Golden August
The short, steep bank beside the road presents an ever-changing picture.
In spring, pink lady’s slipper orchids hide among the woods along its top. Later, leaves and white flowers, visited by bees, adorn the raspberry bushes along its base. Next, who will pick or snatch the berries from the bushes: humans or birds?
But first, ragged robins and ox-eye daisies are among our early summer pleasures.
At the end of July, the early goldenrods appear, reminding us that summer is passing. Because there are many kinds, each may have its season. But those yellow-gold topped stems are almost August’s trademark.
(A reminder: goldenrod pollen is too heavy to float on the wind, and so, will not cause hay fever. Close cousin ragweed, without flamboyant color, flings its much-lighter pollen onto the breezes.)
Evening primroses send up tall, single stalks with small garlands of pale flowers on their tips. Elsewhere, mullein stems shoot upward from rosettes of giant leaves. Usually, their yellow flowers dot those stems here and there, rather than fully clothing them.

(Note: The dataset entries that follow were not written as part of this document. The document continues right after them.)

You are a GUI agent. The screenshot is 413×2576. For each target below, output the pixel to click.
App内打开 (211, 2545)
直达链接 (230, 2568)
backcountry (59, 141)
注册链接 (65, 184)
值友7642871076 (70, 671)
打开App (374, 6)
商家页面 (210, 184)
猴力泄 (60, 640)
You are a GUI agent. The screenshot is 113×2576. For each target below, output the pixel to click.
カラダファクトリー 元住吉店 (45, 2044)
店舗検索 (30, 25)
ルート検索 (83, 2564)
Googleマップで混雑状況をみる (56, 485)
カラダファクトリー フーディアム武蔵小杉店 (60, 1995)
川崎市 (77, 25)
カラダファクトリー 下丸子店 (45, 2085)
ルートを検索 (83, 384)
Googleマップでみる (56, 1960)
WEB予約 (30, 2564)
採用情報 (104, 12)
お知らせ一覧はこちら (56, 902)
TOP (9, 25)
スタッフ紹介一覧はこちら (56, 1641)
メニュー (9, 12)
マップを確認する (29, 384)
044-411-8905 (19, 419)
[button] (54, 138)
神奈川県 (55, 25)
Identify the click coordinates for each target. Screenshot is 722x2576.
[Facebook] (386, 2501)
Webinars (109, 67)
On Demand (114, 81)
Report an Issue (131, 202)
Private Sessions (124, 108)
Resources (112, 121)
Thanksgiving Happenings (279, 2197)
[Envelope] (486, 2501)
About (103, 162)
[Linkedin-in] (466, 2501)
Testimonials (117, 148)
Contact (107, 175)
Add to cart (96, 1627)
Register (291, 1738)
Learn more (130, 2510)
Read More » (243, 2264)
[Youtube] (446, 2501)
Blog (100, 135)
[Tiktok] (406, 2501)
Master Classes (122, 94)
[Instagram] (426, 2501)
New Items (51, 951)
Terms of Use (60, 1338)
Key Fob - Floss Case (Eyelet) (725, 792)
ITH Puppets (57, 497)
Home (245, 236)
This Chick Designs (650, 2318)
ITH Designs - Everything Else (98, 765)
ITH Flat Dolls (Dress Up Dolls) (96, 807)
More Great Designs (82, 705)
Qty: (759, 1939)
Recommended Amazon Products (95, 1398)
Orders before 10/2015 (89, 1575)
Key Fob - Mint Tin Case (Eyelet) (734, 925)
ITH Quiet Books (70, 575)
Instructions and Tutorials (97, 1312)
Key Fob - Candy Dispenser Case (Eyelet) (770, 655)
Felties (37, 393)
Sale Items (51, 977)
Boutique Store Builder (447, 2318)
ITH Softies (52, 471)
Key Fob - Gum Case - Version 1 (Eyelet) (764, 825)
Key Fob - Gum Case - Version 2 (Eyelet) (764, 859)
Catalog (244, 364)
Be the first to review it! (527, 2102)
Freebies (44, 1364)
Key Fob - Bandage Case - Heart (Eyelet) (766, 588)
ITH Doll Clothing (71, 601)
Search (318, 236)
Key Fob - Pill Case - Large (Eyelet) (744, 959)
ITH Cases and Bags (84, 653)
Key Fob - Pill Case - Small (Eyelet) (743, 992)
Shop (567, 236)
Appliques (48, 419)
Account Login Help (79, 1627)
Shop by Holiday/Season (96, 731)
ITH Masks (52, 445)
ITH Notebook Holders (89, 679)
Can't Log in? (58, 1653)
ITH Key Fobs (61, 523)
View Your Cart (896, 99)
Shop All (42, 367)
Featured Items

It must have been breeders’ ambition to see every floret in bloom at the same time that produced the variety of mulleins now available for civilized gardens.
Black-eyed Susans are part of the August scenery. Here, again, plant breeders took up the challenge to produce more, better, bigger flowers, and so most of them are now more formally known as Rudbeckias.
The original black-eyed Susans are strictly native, still found on the American plains. But they like it in Maine, and so, are found on that steep bank in August — and on, sometimes into October.
At the end of August, however, the goldenrods began to straggle off into autumn dormancy, no longer part of the golden August picture on that steep little bank.
By the way, wherever I go on this peninsula, at this time of year there are flowers and berries and flourishing greenery. Yet everyone says that growing gardens is hard because of all the rock. If it were really that barren, why are our summers so beautiful? Why does the Garden Club flourish? Why do we have those burgeoning Coastal Maine Botanical Gardens? Your answer?